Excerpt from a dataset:
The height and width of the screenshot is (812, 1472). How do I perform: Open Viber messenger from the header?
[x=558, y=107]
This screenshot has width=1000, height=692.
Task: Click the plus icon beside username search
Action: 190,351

### GIVEN PROBLEM
Quote every line of the listing above word for word, in the same order.

### REPLY TO THE EXERCISE
The height and width of the screenshot is (812, 1472). How do I perform: Open Viber messenger from the header?
[x=558, y=107]
This screenshot has width=1000, height=692.
Task: Click the plus icon beside username search
Action: 190,351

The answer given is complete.